Graduate Thesis Or Dissertation

 

“Pirates on the Sea of Literature”: Uncovering the Erotic Imagination of the American Female Guardian Society Public Deposited

https://scholar.colorado.edu/concern/graduate_thesis_or_dissertations/pn89d682v
Abstract
  • The American Female Guardian Society (AFG) was a pillar for mid-19th century American moral reform movements. Beginning in 1835, the society published a bimonthly magazine, entitled The Advocate of Moral Reform, which railed against sexual immorality, the evils of “licentious” literature, and the dangers of an intemperate lifestyle.
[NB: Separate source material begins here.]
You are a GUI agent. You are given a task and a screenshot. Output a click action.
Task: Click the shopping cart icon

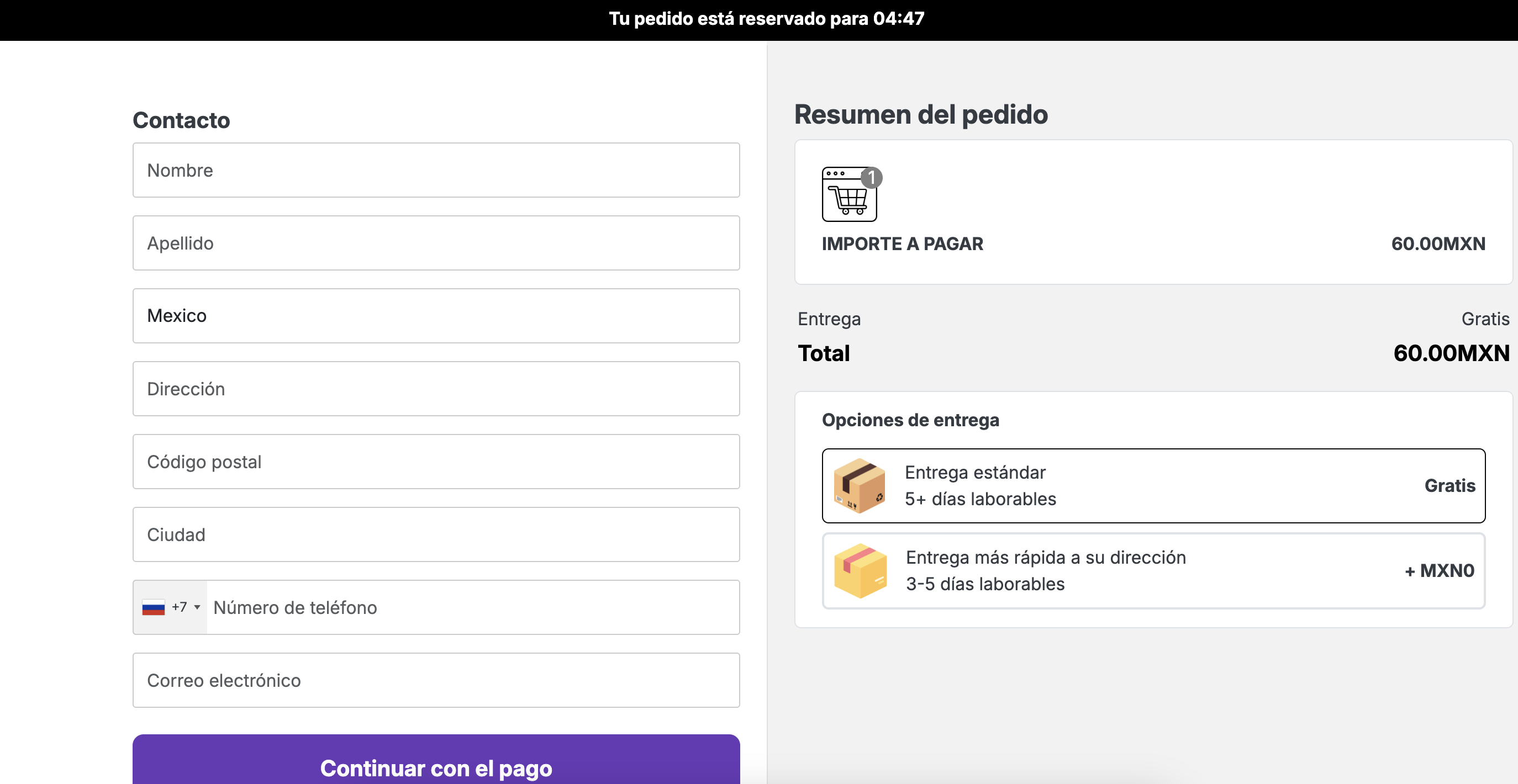tap(849, 194)
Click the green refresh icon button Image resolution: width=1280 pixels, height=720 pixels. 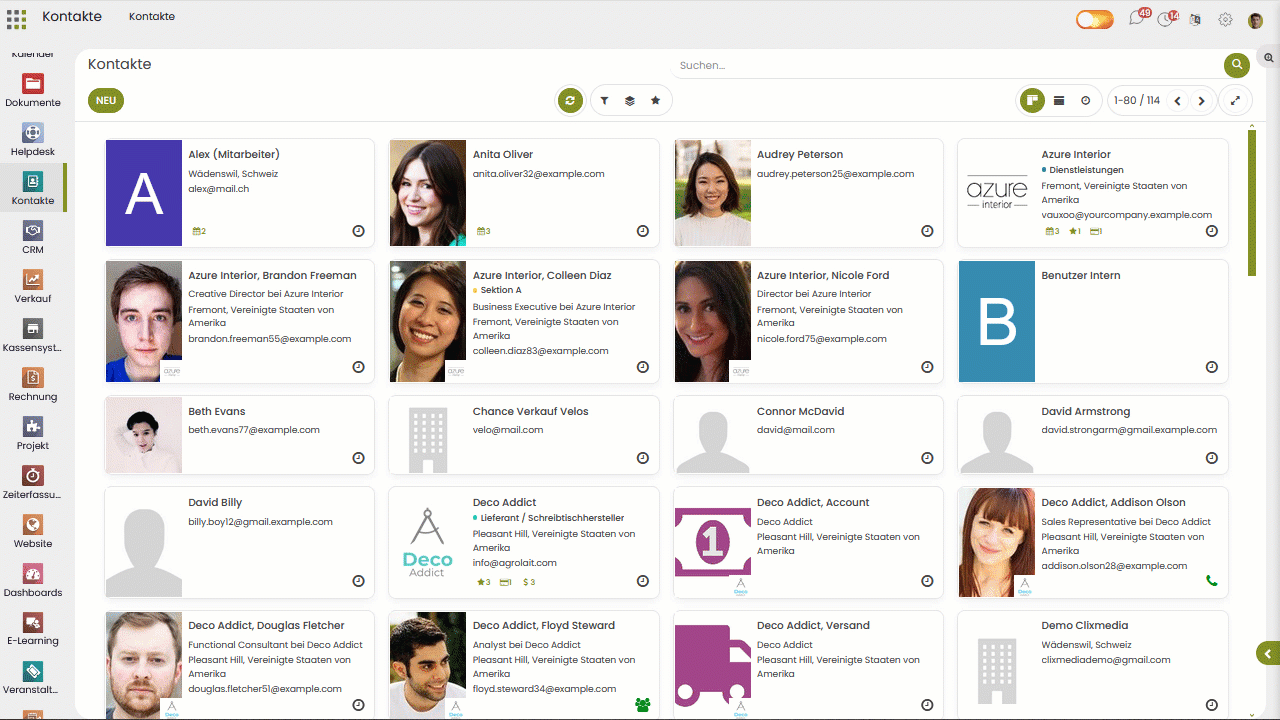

As a magazine that was both run by and published for women, their immediate aim was to help women improve and bolster family values in the midst of the dangers and temptations unique to city life – the most notable of which was the increasing visibility and acceptance of prostitution and brothels. Traditionally, critics have asserted the importance of the AFG’s periodicals, and American reform literature more generally, because the vehemence and solemnity with which reform writers addressed women constituted a break with previously established rhetorical traditions (as represented in print culture). What critics seem to have overlooked is the fact that the AFG’s writers were using very specific “oriental” tropes of piracy and capture to construct their rhetoric of moral reform. Overall, I attempt to map this project so that the rhetoric of the AFG may be considered within the larger transatlantic framework which characterized 19th century political and economic concerns so that the thematic underpinnings of the AFG’s rhetoric may be better understood.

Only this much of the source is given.